As Commissioner Morrison said, while the county’s budget is strong, it has some structural issues that should have been addressed earlier. Because of it, it’s always strange when a politician calls for cuts that can affect ordinary people while ignoring the $500 million in county taxes that are waived every 10 years in the form of incentives to large businesses and real estate developers.
It is of course a good time for Shelby County Government to take a serious look at the structural defects of its budget, but to pretend that this should not also include our community’s extravagant PILOT program is disingenuous at best and deceptive at worst.
Other Tennessee counties are attracting jobs from some of the same companies that Shelby County is, but they do it with a much lower level of incentives with shorter terms. Meanwhile, here, we treat the 75% maximum for property tax waivers as if it was determined by a serious analytical process rather than actually being a number that was pulled out of the air decades ago.
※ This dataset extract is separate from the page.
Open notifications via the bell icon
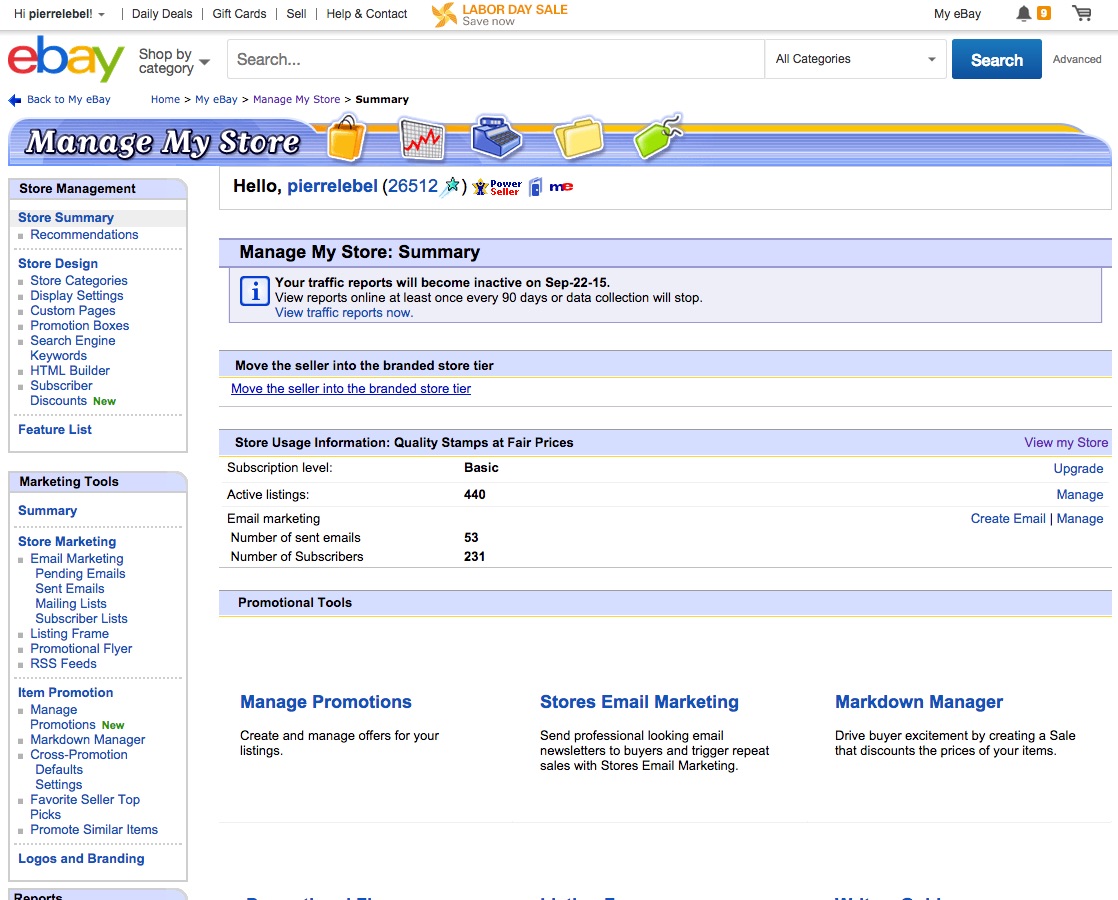The image size is (1118, 900). coord(1022,14)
Without an intervention by the Shelby County Board of Commissioners, the $50 million in taxes that are removed from county revenues each year in the way of tax breaks will continue into the foreseeable future. The power to waive taxes was delegated by the board of commissioners to various boards decades ago, and since then, the board of commissioners has acted like it is powerless to rein in PILOTs that have gotten longer and longer and more and more expensive.
It’s The Tax Burden, Not The Property Tax
What was supposed to be an incentive has long ago become an entitlement.
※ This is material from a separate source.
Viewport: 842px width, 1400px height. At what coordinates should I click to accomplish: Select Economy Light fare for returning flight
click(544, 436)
In this way, PILOTs have essentially become merely more profit injected into the bottom line of applicants at a time when public services are desperate for revenues.
And yet, it is unlikely that the subject of tax waivers will even come up as a serious topic during the budget hearings, much less discussion of a reduction in the maximum tax freeze to 50% or to make sure schools no longer lose revenues every time a PILOT is approved (now about $10 million a year) or for county government to get out of the PILOT business altogether. After all, if a city wants to hand out tax breaks for jobs within its borders, it should do it, but without county government joining in except on special, high-impact projects.
One final point: keeping in mind the opportunity for the budget process to be used to educate, we hope commissioners will not again refer to Shelby County’s property tax rate as higher than DeSoto County.
Here’s the thing: it’s not the property tax that matters; it’s the tax burden.
Memphis Isn’t Even In The Top Ten
A few years ago, the Sparks Bureau of Business and Economic Research at University of Memphis put this fact in stark contrast. It calculated the taxes in each city in Shelby County and DeSoto County based on the cost of the average home, average number of cars, and average income.
When the cities were ranked, Memphis wasn’t even in the top 10 for the largest tax burden. The top seven places where people pay the most were in Mississippi – Coldwater, Holly Springs, Senatobia, Unincorporated Tate County, Potts Camp, Southaven, and Byhalia – and the final three of the top 10 were Marion, Arkansas; Olive Branch, Mississippi, and West Memphis.
In the list of 27 locations ranked from the highest to lowest tax burdens, Memphis was #17, followed by Germantown, Bartlett, Collierville, Millington, Arlington, Lakeland, and unincorporated Shelby County. The bottom three in the tax burden ranking were Covington, unincorporated Tipton County, and unincorporated Fayette County.
The taxes in the study included property taxes, sales taxes, auto registrations (renewal), and income taxes. Yes, the property tax rate for Memphis is higher, but no, the tax burden is not higher than cities in Mississippi, where high auto renewal rates and income taxes more than surpass any savings from a lower property tax.
Back to my opening point: a government’s budget is a moral document. As a result, there’s no better time to have taxpayers’ attention and to give the unvarnished and unembellished facts.